Sec. 19.  (a) G.S. 53-141 is hereby amended by rewriting subdivision (4) thereof to read as follows:

"(4)      To establish branch offices or places of business within the county in which its principal office is located, and elsewhere in the State, after having first obtained the written approval of the Commissioner of Banks, which approval may be given or withheld by the Commissioner of Banks in his discretion. The Commissioner of Banks, in exercising such discretion, shall take into account, but not by way of limitation, such factors as the financial history and condition of the applicant bank, the adequacy of its capital structure, its future earnings prospects, and the general character of its management. Such approval shall not be given until he shall find (i) that the establishment of such branch or teller's window will meet the needs and promote the convenience of the community to be served by the bank, and (ii) that the probable volume of business and reasonable public demand in such community are sufficient to assure and maintain the solvency of said branch or teller's window and of the existing bank or banks in said community. Provided, that the Commissioner of Banks shall not authorize the establishment of any branch the paid-in capital of whose parent bank is not sufficient in amount to provide for capital in an amount equal to that required with respect to the establishment of branches of commercial banks under the provisions of G.S. 53-62. For the purposes of this paragraph, the provisions of G.S. 53-62 as to the meaning of the word 'capital' shall be applicable.

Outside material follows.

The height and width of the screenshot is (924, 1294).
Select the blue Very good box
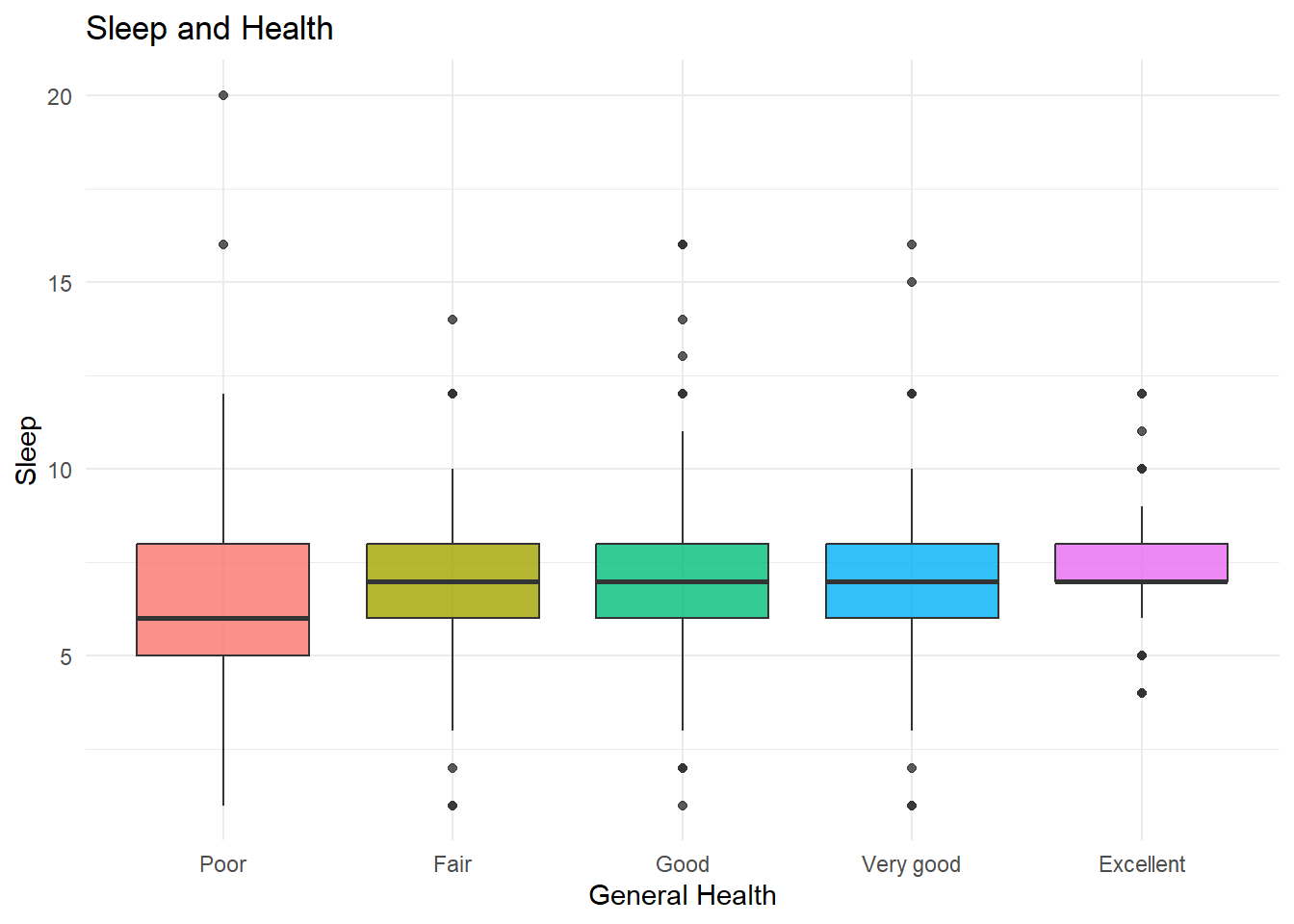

"A bank may discontinue a branch office upon resolution of its board of directors or board of managers. Upon the adoption of such a resolution, the bank shall file a certification with the Commissioner of Banks specifying the location of the branch office to be discontinued and the date upon which it is proposed that the discontinuance shall be effective. This certificate must state the reasons for the closing of such branch and indicate that the needs and convenience of the community would still be adequately met. Notice stating the intention to discontinue the said branch shall be published in a newspaper serving said community once a week for four consecutive weeks before a certificate requesting a discontinuance is filed with the Commissioner of Banks. No such branch may be discontinued until approved by the Commissioner of Banks, who shall first hold a public hearing thereon, if so requested by any interested party."

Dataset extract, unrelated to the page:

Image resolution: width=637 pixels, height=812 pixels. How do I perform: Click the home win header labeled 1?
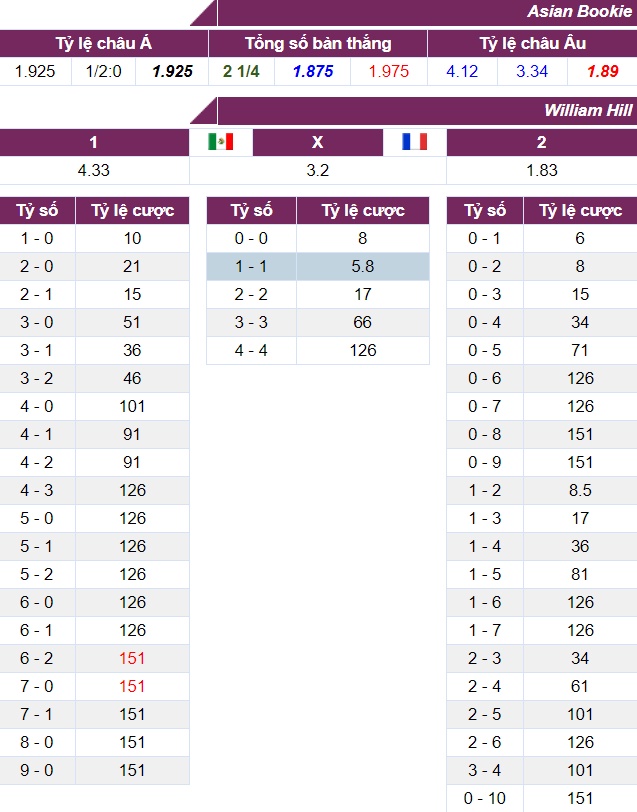coord(94,142)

(b)        Subdivision (7) of said G.S. 53-141 is hereby rewritten to read as follows:

"(7)      Subject to the approval of the State Banking Commission, to solicit, receive and accept money or its equivalent on deposit subject to check; provided, however, no such approval shall be given unless and until such industrial bank meets the capital requirements of a commercial bank as set forth in G.S. 53-2."Sec. 20. G.S. 53-160 is hereby amended by striking out the period at the end thereof, inserting a colon in lieu thereof and adding the following words: "Provided, however, that a national bank which has been granted trust powers by the Comptroller of the Currency or his duly authorized agent shall be annually licensed as required in this Section and shall be granted a certificate of solvency which will meet the provisions of Section 53-162 without examination by the Commissioner of Banks as required in Section 53-161."

Sec. 21.  G.S. 53-1 is hereby amended by redesignating subdivisions (5), (6) and (7) as (6), (7) and (8), respectively, and inserting a new subdivision (5) to read as follows:

"(5)      Practical Banker. The term 'practical banker' means an officer or employee of a bank actively engaged in performing duties in managing or supervising or assisting in managing or supervising the conducting of a banking business, including any such banker who is in a retired status from such duties."

Sec. 22.  All laws and clauses of laws in conflict with this Act are hereby repealed.

Sec. 23.  This Act shall become effective upon its ratification.

In the General Assembly read three times and ratified, this the 15th day of June, 1967.